How to Write a Sonnet
Start with your subject, not your rhyme scheme. This is the mistake most people make they pick their end-words first and then try to reverse-engineer meaning into the lines. You'll end up with tortured syntax and lines that exist only to serve a rhyme. Instead, write out what you actually want to say in plain prose. One paragraph. Get the idea down, then figure out how to fit it into the form.
Once you know your argument (and a sonnet is an argument that's my hot take, and I'll stand by it), decide on your structure. A Shakespearean sonnet lets you explore three angles of your subject across the quatrains before snapping it shut with a couplet. A Petrarchan sonnet gives you more room to build tension in the octave and then release or redirect in the sestet.

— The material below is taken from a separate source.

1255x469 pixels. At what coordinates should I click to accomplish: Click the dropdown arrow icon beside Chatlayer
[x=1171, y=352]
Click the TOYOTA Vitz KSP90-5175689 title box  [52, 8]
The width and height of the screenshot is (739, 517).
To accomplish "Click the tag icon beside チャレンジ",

Pick the structure that matches your emotional arc. Our guide on how to write a poem covers broader techniques for choosing form based on content, which applies directly here.
Now comes the iambic pentameter. Don't obsess over perfect meter in your first draft. Write lines that are roughly ten syllables, then go back and adjust. Read them aloud. Your ear will catch the stumbles faster than your eyes. A common mistake is forcing every single line into rigid da-DUM da-DUM even Shakespeare broke meter when the line needed it. A well-placed spondee (two stressed syllables in a row) can hit harder than any regular beat.

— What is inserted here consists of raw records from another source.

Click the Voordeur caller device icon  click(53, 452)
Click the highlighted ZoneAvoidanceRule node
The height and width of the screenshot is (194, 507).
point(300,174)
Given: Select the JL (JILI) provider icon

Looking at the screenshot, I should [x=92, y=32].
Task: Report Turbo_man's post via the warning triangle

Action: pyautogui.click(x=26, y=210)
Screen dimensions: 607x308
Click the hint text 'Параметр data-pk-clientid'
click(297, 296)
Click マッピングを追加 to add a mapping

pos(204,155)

The volta is where your sonnet lives or dies. Another frequent error: treating all fourteen lines as a single continuous thought. The turn should surprise even you a little. If your octave describes a problem, your sestet shouldn't just restate it more poetically. It should shift. Contradict. Reveal something. And if you're writing a Shakespearean sonnet, don't waste your couplet on a summary. Make it sting.
Pro tip: write your couplet first. Seriously. If you know where you're landing, every preceding line can build toward that moment. It's like writing the punchline before the joke counterintuitive, but it works.